All normal programs that we usually write in C++ or other commonly used programming languages are executed by the CPU. To use the GPU, we will need to explicitly communicate with the GPU, upload our program to the GPU, upload our input data to the GPU, instruct the GPU to run the program, wait for it to finish, and fetch the results back from the GPU to the main memory.

There are many programming environments that we can use to achieve this. We will use here CUDA, which is the native programming interface of NVIDIA GPUs, but we will also show later how to do the same thing using OpenCL, which is a cross-platform programming interface that is supported by multiple vendors.

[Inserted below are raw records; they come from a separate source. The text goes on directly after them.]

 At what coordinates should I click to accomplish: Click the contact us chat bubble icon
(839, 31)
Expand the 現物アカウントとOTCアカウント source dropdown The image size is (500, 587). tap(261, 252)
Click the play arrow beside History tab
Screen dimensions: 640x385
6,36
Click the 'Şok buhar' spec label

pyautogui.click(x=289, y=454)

Different APIs may look at first very different from each other, but the differences are fortunately superficial. The underlying key concepts are near identical, and if we do not use too fancy features of the APIs, we can often port code between CUDA and OpenCL in a rather mechanical manner.

CUDA toolkit

To use CUDA, we need a computer with an NVIDIA GPU and CUDA Toolkit. Then we can write programs in the “CUDA language”, which is in essence C++ with some additional features in the core language, plus lots of new library functions related to GPU programming. We can compile such a program with nvcc and run it.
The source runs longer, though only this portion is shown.